On February 12, 2023, Darshan Solanki, a Dalit student at IIT-Bombay died by suicide. He did not leave a suicide note but it is widely believed that the caste discrimination and the daily humiliation that he faced in the sprawling IIT campus drove him to death. It was not the first incident of suicide by a Dalit student in a prestigious institution of higher education and, depressingly, it is unlikely to be the last. Alarmingly, in the period 2014-2021, 121 Dalit students died by suicide in Indian higher educational institutions!

While every suicide is deeply personal and complex, the fact that so many Dalit (largely male) students — who should be the shining stars of these institutions — are compelled to take their own lives after getting admission into these prestigious institutions makes one realise that there is something toxic about the academic and social environments of these (largely engineering and medical) institutions.

We all know too well the source of this toxicity: the caste hierarchy as the central axis of our social existence. Sadly, the higher we go up the education ladder, the more entrenched is the belief of the upper caste students and the faculty that the ‘reserved category students simply do not belong here’; that it is their own and theirs alone meritorious space! From this shared belief flows the daily, routine stream of humiliation, insults, mockery, harassment and exclusion from shared facilities and spaces, of reserved category students (and even faculty) by upper caste students and faculty in these institutions.

Upper caste students feel entitled and deserving because all their lives, they have seen, learnt and experienced a life which not only prides itself on its caste heritage but also continues to practice norms and values of exclusion of lower castes, specifically Dalits. In their entire young lives, at no stage has any adult in schools, families and neighbourhoods ever made them aware about the caste and class privileges that they are bestowed with, about how unfair, unjust and violent the social order actually is to those ‘below’ them in the caste hierarchy. And, of course, most of them have no social and close interaction with any Dalit to actually learn anything about their different lives.

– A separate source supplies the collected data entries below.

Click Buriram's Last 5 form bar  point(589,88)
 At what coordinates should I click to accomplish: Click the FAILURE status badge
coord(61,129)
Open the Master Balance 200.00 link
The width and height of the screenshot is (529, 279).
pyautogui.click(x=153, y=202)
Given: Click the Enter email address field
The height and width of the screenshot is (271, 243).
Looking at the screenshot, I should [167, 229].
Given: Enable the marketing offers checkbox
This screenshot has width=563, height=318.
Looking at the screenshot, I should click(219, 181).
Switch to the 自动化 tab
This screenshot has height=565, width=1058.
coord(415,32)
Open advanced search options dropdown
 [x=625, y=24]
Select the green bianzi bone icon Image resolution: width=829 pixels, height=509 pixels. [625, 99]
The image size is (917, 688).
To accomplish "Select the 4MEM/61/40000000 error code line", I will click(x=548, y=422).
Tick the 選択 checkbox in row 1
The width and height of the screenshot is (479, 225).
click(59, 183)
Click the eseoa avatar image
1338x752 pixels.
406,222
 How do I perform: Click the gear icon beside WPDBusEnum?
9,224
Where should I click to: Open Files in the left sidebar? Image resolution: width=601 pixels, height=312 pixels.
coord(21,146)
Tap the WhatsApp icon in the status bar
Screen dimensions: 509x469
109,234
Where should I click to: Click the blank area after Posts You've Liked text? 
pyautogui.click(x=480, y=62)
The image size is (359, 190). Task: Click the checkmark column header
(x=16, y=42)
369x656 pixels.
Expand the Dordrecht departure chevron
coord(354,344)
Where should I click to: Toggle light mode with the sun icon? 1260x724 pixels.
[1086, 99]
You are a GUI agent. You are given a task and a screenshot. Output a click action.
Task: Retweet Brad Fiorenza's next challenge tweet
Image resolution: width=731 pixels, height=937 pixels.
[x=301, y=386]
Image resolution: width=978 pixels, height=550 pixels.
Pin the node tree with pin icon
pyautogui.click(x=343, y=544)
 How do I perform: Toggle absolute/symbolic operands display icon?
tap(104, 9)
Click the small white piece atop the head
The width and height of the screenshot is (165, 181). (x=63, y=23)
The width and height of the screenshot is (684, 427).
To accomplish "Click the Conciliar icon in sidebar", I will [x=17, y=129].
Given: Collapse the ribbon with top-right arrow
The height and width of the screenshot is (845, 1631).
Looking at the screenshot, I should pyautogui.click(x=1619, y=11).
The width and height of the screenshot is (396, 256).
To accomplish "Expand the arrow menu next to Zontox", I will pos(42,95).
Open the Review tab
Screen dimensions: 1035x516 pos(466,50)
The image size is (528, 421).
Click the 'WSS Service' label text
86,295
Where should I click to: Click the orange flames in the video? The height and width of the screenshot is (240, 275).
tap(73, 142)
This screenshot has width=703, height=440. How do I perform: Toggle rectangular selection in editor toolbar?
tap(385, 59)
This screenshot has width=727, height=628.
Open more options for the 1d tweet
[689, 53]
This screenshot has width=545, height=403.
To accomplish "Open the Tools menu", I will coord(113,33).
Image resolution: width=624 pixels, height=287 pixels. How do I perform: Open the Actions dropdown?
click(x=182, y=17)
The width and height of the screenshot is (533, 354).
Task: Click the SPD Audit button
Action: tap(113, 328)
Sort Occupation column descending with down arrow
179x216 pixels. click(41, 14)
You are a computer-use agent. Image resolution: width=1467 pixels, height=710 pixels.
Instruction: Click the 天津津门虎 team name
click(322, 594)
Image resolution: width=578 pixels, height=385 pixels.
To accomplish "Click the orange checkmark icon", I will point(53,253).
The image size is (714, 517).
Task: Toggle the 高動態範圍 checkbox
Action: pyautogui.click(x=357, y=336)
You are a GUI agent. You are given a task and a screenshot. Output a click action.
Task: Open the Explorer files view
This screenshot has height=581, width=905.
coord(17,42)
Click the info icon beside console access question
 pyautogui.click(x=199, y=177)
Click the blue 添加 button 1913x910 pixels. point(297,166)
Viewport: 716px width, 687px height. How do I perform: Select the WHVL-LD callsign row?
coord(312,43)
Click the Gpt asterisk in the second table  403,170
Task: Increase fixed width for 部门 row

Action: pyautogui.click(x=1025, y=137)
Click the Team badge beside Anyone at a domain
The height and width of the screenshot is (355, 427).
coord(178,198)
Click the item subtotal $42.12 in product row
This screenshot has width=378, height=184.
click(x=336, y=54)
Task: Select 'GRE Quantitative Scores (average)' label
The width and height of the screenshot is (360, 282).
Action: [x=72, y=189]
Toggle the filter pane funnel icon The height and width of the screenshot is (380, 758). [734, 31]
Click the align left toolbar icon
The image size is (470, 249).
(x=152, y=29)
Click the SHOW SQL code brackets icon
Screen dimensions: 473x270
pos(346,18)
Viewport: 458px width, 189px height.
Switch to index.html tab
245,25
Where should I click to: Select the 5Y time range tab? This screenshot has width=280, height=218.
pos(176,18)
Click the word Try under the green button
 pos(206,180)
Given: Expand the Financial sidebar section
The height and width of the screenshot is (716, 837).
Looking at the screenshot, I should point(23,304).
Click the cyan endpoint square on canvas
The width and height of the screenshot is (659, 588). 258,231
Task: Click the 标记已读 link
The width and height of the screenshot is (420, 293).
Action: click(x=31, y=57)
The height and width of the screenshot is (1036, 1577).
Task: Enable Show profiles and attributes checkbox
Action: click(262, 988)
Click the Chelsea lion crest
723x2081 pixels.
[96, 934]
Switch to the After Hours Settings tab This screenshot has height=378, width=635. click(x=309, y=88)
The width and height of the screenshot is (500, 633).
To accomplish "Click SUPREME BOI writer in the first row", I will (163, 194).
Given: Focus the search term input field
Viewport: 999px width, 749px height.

Dalit students, on the other hand, have learnt about their place in the social order early on; they cannot escape it: it is integral to their growing up. For them, an admission to an IIT is to cross the crucial social and academic fault lines, beyond the history of subjugation and exclusion for generations. The reservation policy of a modern state, constituted on the principle of equality among all citizens, has helped them take the leap.

The real institutional failure is that when these students from such contrasting social worlds and values meet in the IIT campus, there is no effective, sensitive and timely institutional support for bridging the gap. As CJI Chandrachud so aptly said recently, there is no institutional empathy for Dalit students in this hostile universe. Since these are residential campuses, Dalit students have nobody to access to seek emotional and professional help against this hostility.

As the face of the institution to whom these young Dalit lives have been entrusted, the failure of the administration and the faculty is unpardonable simply because it is their social, academic and moral responsibility to make Dalit students feel at home, feel welcomed, feel that the institution is as much theirs as of upper caste students and faculty. These institutions continue to fail in their obligation to protect and nurture these Dalit students despite commissions on inquiry into Dalit suicides, the UGC regulations and recommendations to end discrimination and other such measures because neither upper caste students nor the faculty are forced to face any serious adverse consequences for their hostile behaviour and attitudes.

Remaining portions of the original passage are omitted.